Kuwait comunicó que un dron iraní causó daños materiales, pero no dejó víctimas. Jordania indicó que sus sistemas defensivos interceptaron proyectiles dirigidos hacia su territorio.
La nueva escalada comenzó después de varios incidentes relacionados con el estrecho de Ormuz, entre ellos ataques contra petroleros, preparativos iraníes para colocar minas y operaciones estadounidenses contra posiciones desde las cuales Washington afirmó que se amenazaba el tránsito marítimo.
Estados Unidos e Irán habían reducido sus ataques directos durante aproximadamente un mes mientras mediadores, entre ellos Pakistán, intentaban preservar un entendimiento provisional y reactivar las negociaciones.
Ese mecanismo estaba relacionado con un memorando de 14 puntos negociado en junio para restablecer el tránsito por Ormuz y abordar otros asuntos, incluido el programa nuclear iraní.
Las diferencias sobre el cumplimiento de sus disposiciones, el control de la navegación y el alcance de las operaciones militares impidieron transformar ese entendimiento en un alto el fuego estable.
La ofensiva estadounidense también produjo denuncias por víctimas civiles. Autoridades iraníes aseguraron que un proyectil impactó cerca de una boda en Kuhestak, en la costa sur del país, y mató al menos a cinco personas, entre ellas niños, además de causar decenas de heridos.

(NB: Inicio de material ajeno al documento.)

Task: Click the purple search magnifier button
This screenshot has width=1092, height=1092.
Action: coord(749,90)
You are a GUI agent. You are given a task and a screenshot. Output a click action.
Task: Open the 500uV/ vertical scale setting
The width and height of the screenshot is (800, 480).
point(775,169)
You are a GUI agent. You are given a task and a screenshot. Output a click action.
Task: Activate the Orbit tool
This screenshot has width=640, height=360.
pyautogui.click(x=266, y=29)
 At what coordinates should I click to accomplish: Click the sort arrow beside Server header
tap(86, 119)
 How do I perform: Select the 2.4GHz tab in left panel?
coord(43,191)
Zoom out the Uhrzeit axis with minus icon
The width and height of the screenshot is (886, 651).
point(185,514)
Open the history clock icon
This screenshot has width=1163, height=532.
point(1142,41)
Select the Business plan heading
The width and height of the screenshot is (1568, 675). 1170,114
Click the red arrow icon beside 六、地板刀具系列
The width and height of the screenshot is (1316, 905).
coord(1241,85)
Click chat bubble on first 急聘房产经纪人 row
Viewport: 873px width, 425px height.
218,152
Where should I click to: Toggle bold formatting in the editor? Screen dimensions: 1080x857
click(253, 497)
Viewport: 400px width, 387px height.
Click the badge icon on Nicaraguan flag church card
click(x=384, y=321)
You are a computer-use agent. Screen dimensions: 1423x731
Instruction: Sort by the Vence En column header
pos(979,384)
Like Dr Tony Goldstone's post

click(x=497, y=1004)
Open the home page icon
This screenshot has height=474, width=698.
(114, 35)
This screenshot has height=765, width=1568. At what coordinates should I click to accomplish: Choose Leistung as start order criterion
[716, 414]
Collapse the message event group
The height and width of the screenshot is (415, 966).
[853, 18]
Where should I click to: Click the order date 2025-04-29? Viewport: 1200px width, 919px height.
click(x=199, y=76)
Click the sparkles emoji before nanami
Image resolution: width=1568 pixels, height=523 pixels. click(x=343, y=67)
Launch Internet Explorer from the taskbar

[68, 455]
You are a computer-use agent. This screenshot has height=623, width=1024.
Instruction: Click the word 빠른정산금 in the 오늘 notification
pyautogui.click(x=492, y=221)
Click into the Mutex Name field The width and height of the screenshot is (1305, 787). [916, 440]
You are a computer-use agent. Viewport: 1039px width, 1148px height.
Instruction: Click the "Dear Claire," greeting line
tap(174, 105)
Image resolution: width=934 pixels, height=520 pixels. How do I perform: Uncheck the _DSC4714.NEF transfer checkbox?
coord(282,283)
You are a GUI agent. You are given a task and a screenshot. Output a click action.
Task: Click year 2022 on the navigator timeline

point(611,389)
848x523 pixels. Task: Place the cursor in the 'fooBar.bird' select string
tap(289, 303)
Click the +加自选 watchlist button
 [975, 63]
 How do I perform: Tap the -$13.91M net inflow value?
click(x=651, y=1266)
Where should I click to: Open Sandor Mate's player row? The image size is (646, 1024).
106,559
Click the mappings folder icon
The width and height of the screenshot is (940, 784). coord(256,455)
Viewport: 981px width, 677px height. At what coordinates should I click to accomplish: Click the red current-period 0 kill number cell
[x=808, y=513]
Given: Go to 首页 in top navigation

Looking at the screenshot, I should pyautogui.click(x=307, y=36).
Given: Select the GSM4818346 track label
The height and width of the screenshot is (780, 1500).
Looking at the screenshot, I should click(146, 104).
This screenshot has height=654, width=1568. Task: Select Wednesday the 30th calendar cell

Teherán calificó el episodio como un crimen de guerra y prometió responder. La información sobre el lugar del impacto y el número de víctimas no pudo ser verificada inicialmente de manera independiente.
El Comando Central afirmó que sus ataques estuvieron dirigidos contra infraestructura militar y negó que las fuerzas estadounidenses seleccionaran deliberadamente objetivos civiles.
El presidente Donald Trump advirtió que responderá con mayor intensidad si Irán continúa atacando instalaciones o aliados de Estados Unidos. También aseguró que Washington mantiene capacidad para controlar militarmente el estrecho.
Irán sostiene que los ataques contra bases estadounidenses forman parte de su derecho a responder a los bombardeos sobre su territorio y afirma que su objetivo es forzar la retirada de las fuerzas de Estados Unidos de la región.
La confrontación también afectó nuevamente al transporte marítimo. Durante el fin de semana fueron atacados dos petroleros que abandonaban el estrecho, mientras varias compañías modificaron rutas o retrasaron sus operaciones.
A pesar de las restricciones, unos 17 millones de barriles de crudo atravesaron el paso durante el lunes, el mayor volumen registrado allí desde el comienzo de la guerra.
El estrecho de Ormuz conecta el golfo Pérsico con el mar Arábigo y constituye la salida marítima de importantes productores como Arabia Saudita, Irak, Kuwait, Catar, Emiratos Árabes Unidos e Irán.
La reanudación de los ataques provocó una suba del petróleo y pérdidas en varios mercados financieros, ante el temor de que un nuevo ciclo de represalias interrumpa el abastecimiento energético.
El crudo Brent superó los US$ 95 por barril, mientras aumentaron los costos de seguros y transporte para los buques que operan en la región.
Por el momento no fue anunciada una nueva iniciativa diplomática capaz de detener el intercambio. Los esfuerzos anteriores no lograron resolver las diferencias sobre Ormuz, el programa nuclear iraní, las sanciones estadounidenses ni la presencia militar de Washington en los países del Golfo.